Systeem dynamische uitleg

Uitleg van de persoonsontwikkeling, gerelateerd aan het diagram met haar systeem dynamische noties.

De 4 systeem dynamisch gerelateerde fasen van de persoonlijkheidsontwikkeling.

Een gezonde persoonsontwikkeling doorloopt de volgende 4 fasen.

1. Zelf functie (oost => zuid), 0-7 jaar

Zelf, wat is een zelf? Het woord zelf is afgeleid van het Griekse woord αυτός. Vandaar dat we in dit verband ook spreken van autoïteit (analoog aan egoïteit, identiteit, etc., facetten van een zich zelf ontwikkelende persoonlijkheid, zie verder), te verstaan als zelfheid en of eigenheid. Het zelf wordt door Plato omschreven als 'een zelf bewegend principe wat door niets anders wordt voortbewogen dan door zichzelf'. Omdat het een zelf bewegend principe is, plaatsen we de zelf functie in het diagram in het kwadrant met de posities: autonoom op oost en discentrisch op zuid. Niemand anders kan dit als zodanig zelf bewegende principe veroorzaken, evenwel is het door een en ander wel te beïnvloeden. In ieder geval omschrijven we het als een kracht die naar buiten gaat.

Het woord persoon, komt van het Latijnse woord, personare, in de betekenis van door heen klinken. Elke persoon heeft een eigen klank, klankkleur, dient zijn eigen klank voort te brengen en of te laten horen/zien. Door jouw zelf heen klinkt jouw eigen dynamiek. Elk kindje heeft in aanvang een hoogstpersoonlijk vertrekpunt, elk vogeltje zingt zoals het gebekt is. Dat is het hele bijzondere van de zelf-functie. Een kracht die in en door de persoon heen kan klinken (per sonnare) enerzijds, anderzijds betekent persona ook masker, zonder het gezicht te kunnen zien, konden de toehoorders van het Griekse drama proberen te ontdekken wie er achter het masker schuilde. Persoonskracht die zelfs door het masker heen naar buiten kan treden. Over welke kracht gaat het dan? De omschrijving van Plato verwijst dan ook naar het zichzelf voortbewegende principe van de ziel.

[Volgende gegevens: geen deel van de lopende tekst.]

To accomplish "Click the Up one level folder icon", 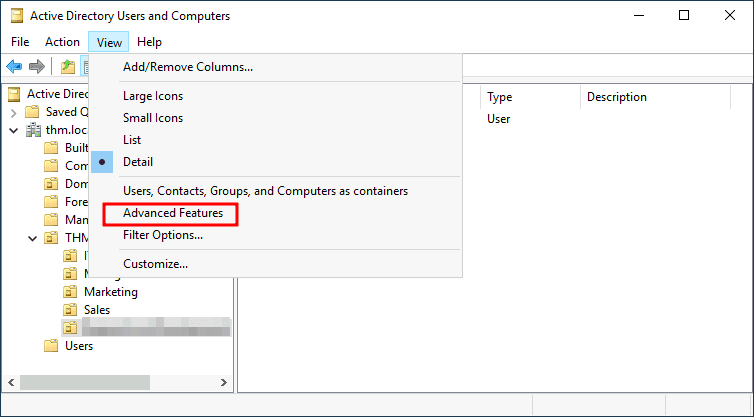I will 67,67.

Op het Oost-punt, de dynamiek van het verschijnen, situeren we de aanvang van de zelf-functie met de geboorte van het kind. Dit betekent dat met de geboorte, de kindfase 0-7 jaar aantreedt, waarin heel nadrukkelijk het zelf in het kind georiënteerd is op wat hem tegemoet komt. Het kind is in deze altijd een autonome bron, echter emotioneel en fysiologisch afhankelijk wat betreft zijn fysieke en psychische voeding, relationeel afhankelijk van ouders en of ouderen. In deze zie je dat het zelf altijd in relatie staat tot de significante ander en of het andere. Omdat het zelf van die ander ook een zelf is, openen die twee 'zelven' zich voor elkaar en zijn in staat om een relatie op te bouwen. Met de significante ander bouw je een relatie op, daarin kan heel veel goeds gedaan worden, maar ook bedoeld en of onbedoeld veel kwaads. Het zelf kun je wat betreft het persoonlijke deel relateren aan de ziel, zichtbaar in uitdrukkingen als zielsveel houden van, zielsontmoetingen, zielsmaatje, op je ziel getrapt voelen, met je ziel onder je armen lopen. Uitdrukkingen waarin je het zelf ziet (dis)functioneren.

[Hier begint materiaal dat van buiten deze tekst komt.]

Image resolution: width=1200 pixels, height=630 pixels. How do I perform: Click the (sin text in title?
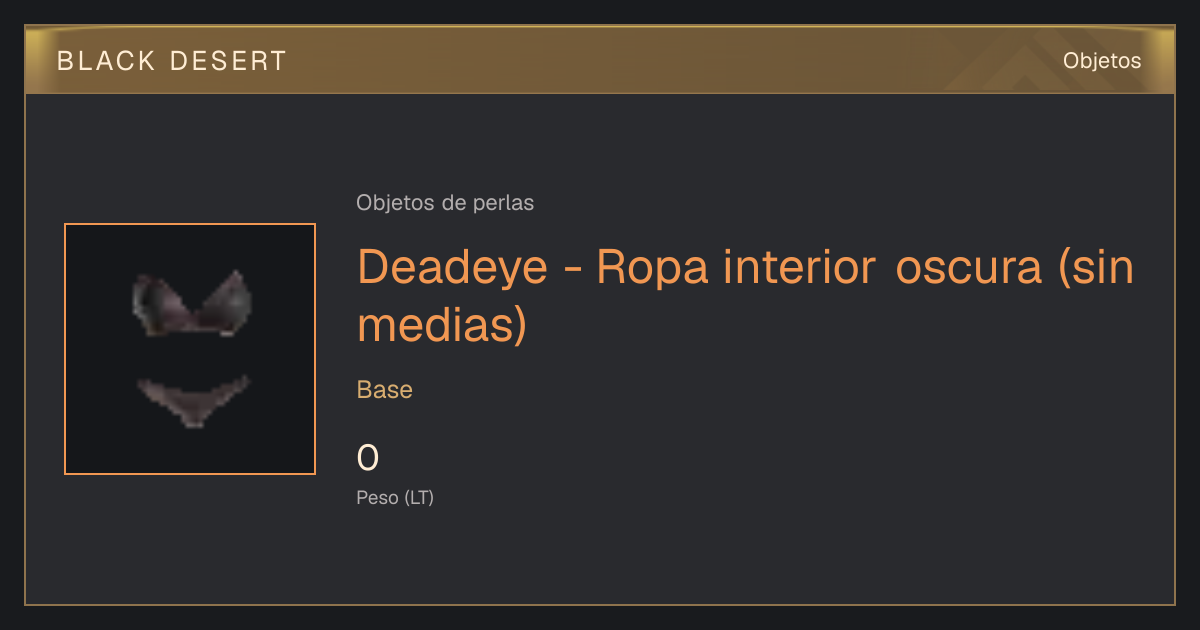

Nietzsche definieert het zelf als een zelf zijn. Een geheel met zichzelf. Het kind is een geheel met zichzelf, in een staat van onbewust zijn, het is nog geen bewust zelf. Het zelf is pre ordinaal, een vooraf gaand gegeven wat ordent, gegeven een bron van waaruit het verschijnt. Analoog aan een bron kunnen we ook van ziel spreken, daar je je de vraag mag stellen, waaruit verschijnt dat zelf en wat kan het verschijnen van dat zelf zodanig belemmeren dat het autist-form wordt, in zichzelf opgesloten raakt en wat zou het verschijnen van dat zelf kunnen bevorderen. Met ziel wordt dan een andere grootheid benoemt dan met geest en of lichaam, de ziel kan je dan verstaan als een tussen; lichaam en geest bemiddelend. Het zelf en de ziel zijn 2 grootheden die je aan elkaar kunt relateren, ze verwijzen naar een gelijk oorspronkelijke komaf.

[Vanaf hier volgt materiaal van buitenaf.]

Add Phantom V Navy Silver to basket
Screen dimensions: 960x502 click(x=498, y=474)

De ziel, in wezen niet pakbaar en of zichtbaar, is echter wel te traceren in de wijze waarop het zelf zich uit en zich zelf manifesteert. Als een zich zelf voortbewegend fenomeen, een zich zelf voortbewegende mens. Met ziel wordt dan in dit verband gedoeld op “uit zichzelf bewegend”. Waarheen en waartoe beweegt een ziel zich voort? In het Duitse woord ziehlen, vinden we nog de connotatie van op een doel afgaan en in verband met het zelf te verstaan als het eigen doel hervinden. Te verstaan als een op weg gaan van de ziel om zichzelf te leren kennen langs de omweg van de andere en het andere (en de ander en het andere in zichzelf, de ziel als zweiheit, one in two). Ook te verstaan als een op weg gaan, teneinde zich te kunnen ontwikkelen. Dit op weg gaan van het zelf karakteriseren we in het diagram als de sympathische meebewegende dynamiek, de verbindende dynamiek, die door het zelf wordt geoefend.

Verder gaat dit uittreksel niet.